The New Urban Communities Authority (NUCA) has issued seven bids in four cities as part of its framework to develop lands in the 1m units social housing programme.
The bids include the establishment of a youth centre in Beni Suef and a nursery in New Aswan. It will also include building a traffic unit in New Cairo and utilities for 2,151 pieces of land in the new Borg Al-Arab area near Alexandria.
The programme’s executive body head Salah Hassan said the government is building 200,000 residential units annually as part of the programme. He added that the cost of the units does not exceed EGP 135,000, “even though the real cost is double this figure, but the government bears the difference”, he noted.
The social housing project was first announced in 2011. The post-25 January Revolution government announced the project’s implementation in July 2012. Construction was projected to last five years, from fiscal year (FY) 2012/13 to FY 2016/17, with an average of 200,000 units expected to be constructed each year.

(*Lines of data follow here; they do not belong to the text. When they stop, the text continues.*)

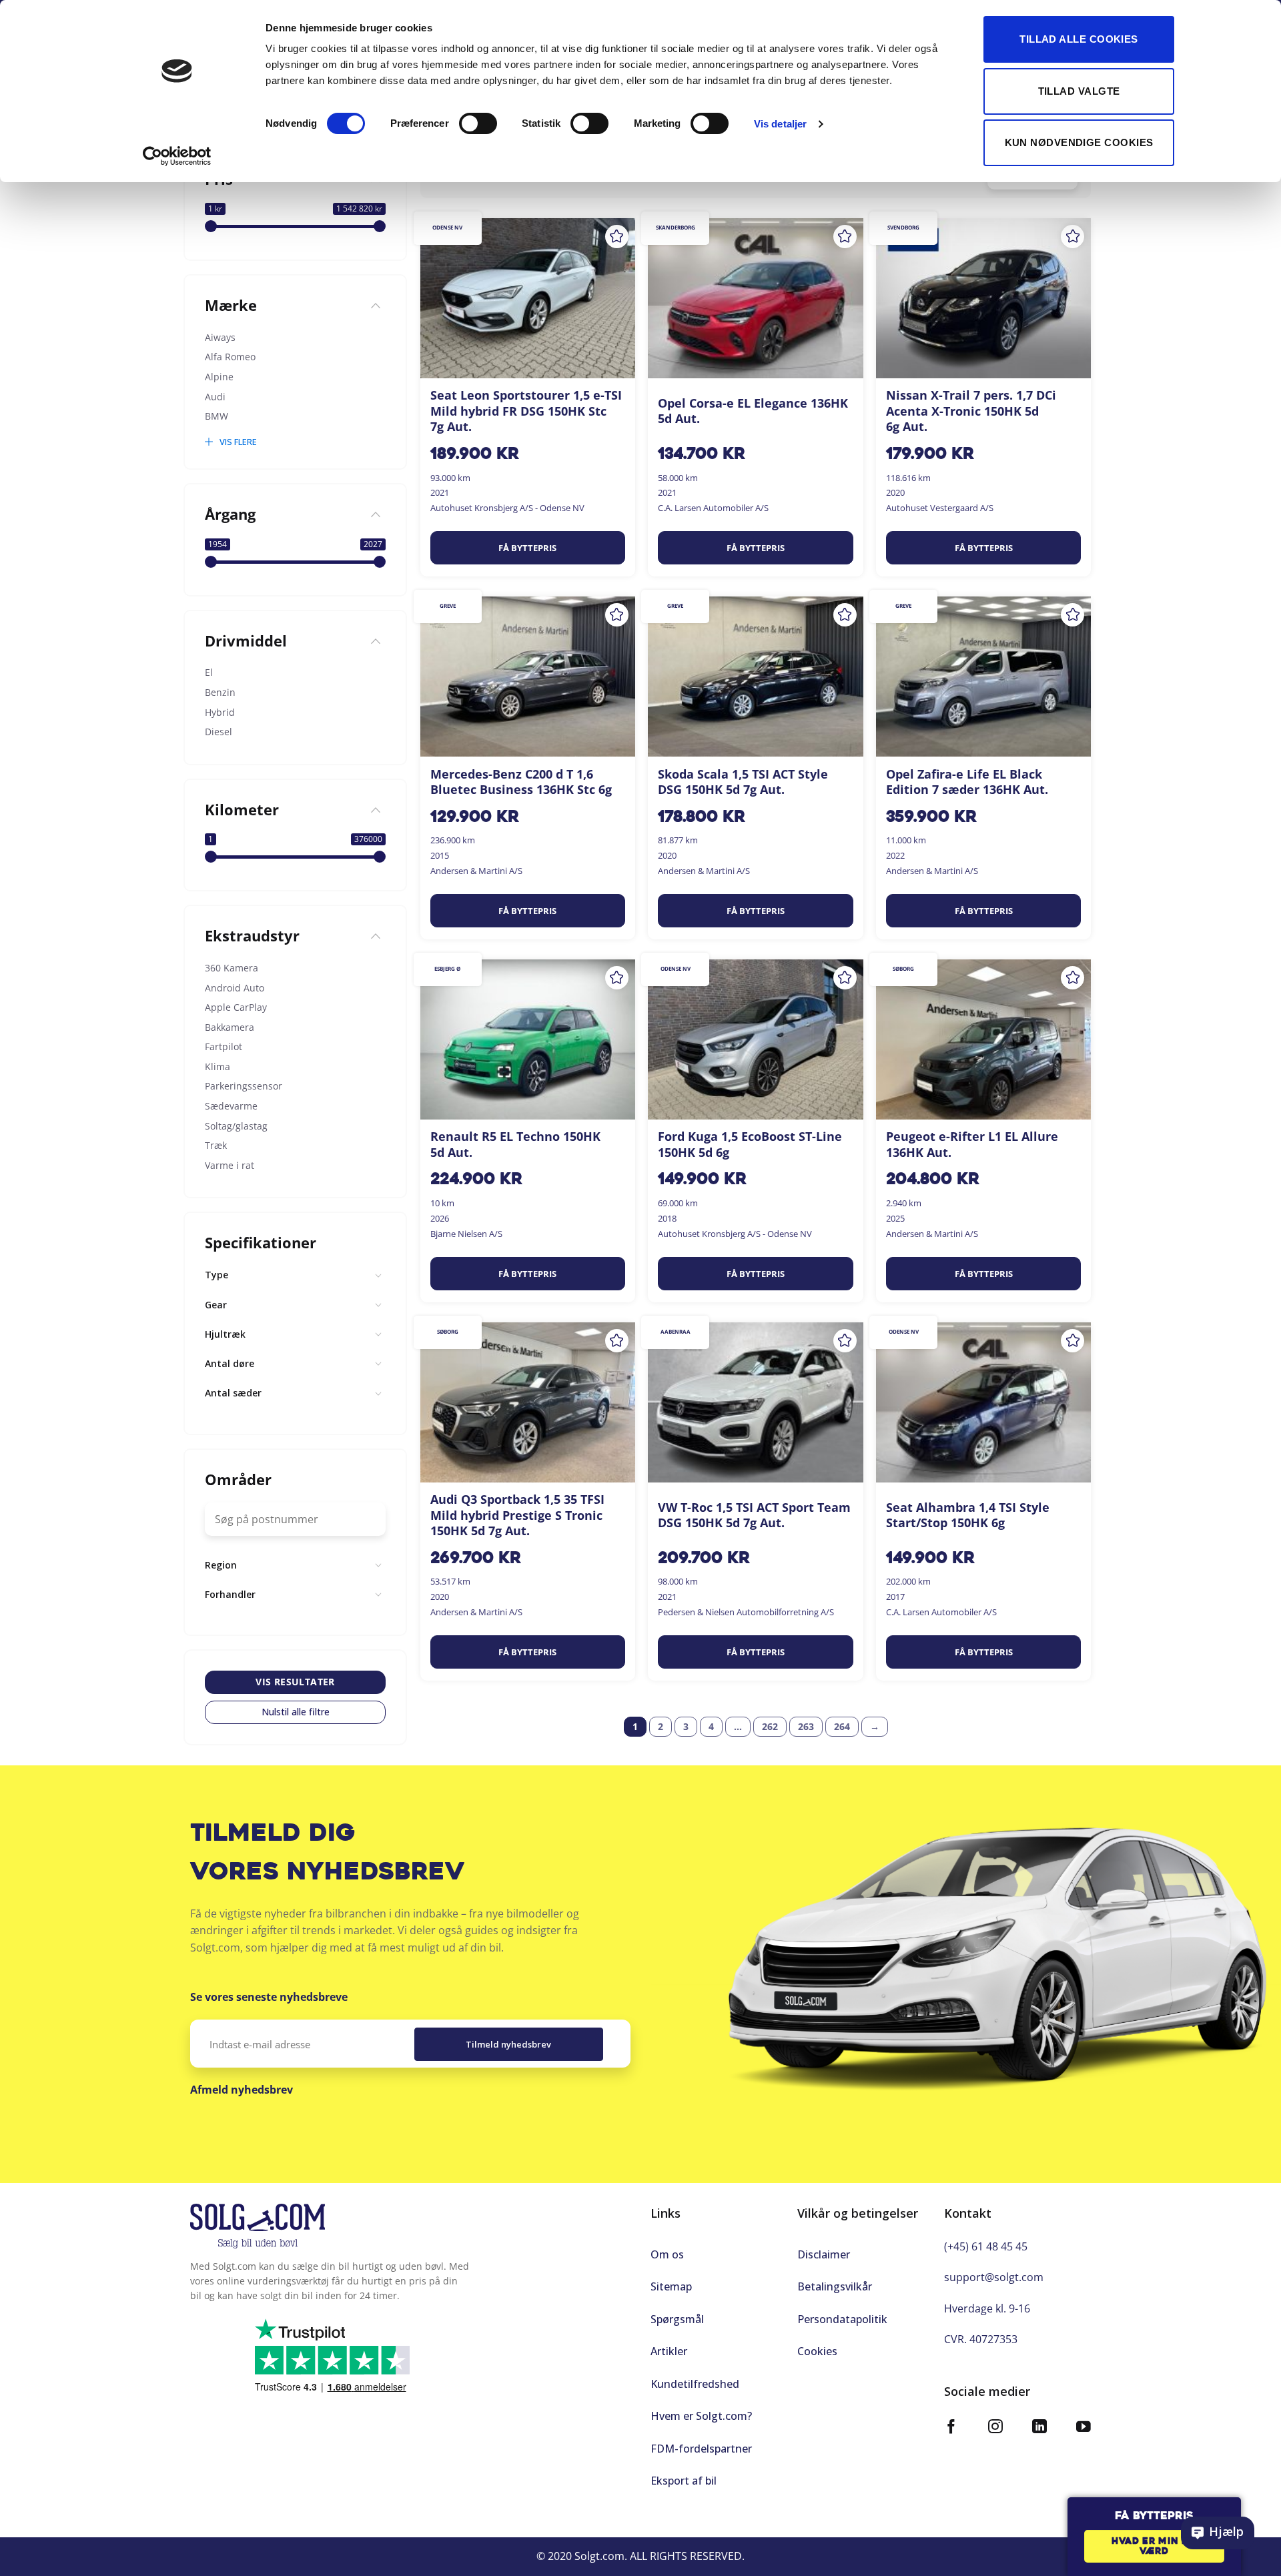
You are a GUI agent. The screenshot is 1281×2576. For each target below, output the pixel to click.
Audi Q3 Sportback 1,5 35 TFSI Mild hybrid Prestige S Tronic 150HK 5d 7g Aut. (517, 1515)
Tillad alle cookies (1078, 39)
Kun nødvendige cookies (1079, 142)
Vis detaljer (780, 123)
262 (770, 1726)
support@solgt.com (993, 2277)
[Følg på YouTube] (1083, 2428)
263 (806, 1726)
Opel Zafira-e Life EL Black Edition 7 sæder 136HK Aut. (967, 782)
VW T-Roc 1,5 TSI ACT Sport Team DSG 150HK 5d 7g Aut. (754, 1515)
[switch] (478, 123)
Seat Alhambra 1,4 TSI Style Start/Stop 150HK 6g (967, 1515)
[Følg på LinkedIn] (1039, 2428)
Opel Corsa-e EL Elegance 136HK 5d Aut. (753, 411)
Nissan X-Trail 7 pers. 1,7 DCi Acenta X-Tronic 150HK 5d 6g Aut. (971, 411)
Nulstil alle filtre (296, 1711)
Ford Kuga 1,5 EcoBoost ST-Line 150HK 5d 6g (750, 1144)
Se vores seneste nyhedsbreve (269, 1997)
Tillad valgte (1079, 91)
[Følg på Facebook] (951, 2428)
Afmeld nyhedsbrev (241, 2089)
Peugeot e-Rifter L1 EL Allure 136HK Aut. (972, 1144)
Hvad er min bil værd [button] (1154, 2547)
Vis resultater (295, 1681)
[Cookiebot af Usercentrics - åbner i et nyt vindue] (177, 156)
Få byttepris (527, 548)
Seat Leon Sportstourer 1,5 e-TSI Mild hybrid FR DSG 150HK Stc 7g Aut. (526, 411)
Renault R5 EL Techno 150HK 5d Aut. (515, 1144)
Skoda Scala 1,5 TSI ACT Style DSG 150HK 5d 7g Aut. (743, 782)
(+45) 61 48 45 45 (985, 2246)
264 (842, 1726)
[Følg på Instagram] (995, 2428)
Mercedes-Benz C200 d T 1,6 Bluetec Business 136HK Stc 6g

In April 2014, the Egyptian Initiative for Personal Rights (EIPR) issued a report stating that the eligibility regulations to apply for a residential unit in the social housing programme prevents 50% of the lowest-income Egyptian from qualifying. The regulations were amended, however, so that the minimum age of applicants was amended to 21, having previously been 45.
Other restrictions include that the income of families should be no more than EGP 3,000, and EGP 1,200 for individuals.
EIPR also issued a report in December 2014, claiming that the government has delivered only 57 units.
In March 2015, Minister of Housing Mostafa Madbouly announced that negotiations over a $500m loan from the World Bank had been finalised. The loan will be repaid over a five-year period.
In May 2015, the UAE signed a cooperation protocol with Egypt’s Ministry of Housing, agreeing to finance the construction of 50,000 in 17 governorates at a value of EGP 11bn.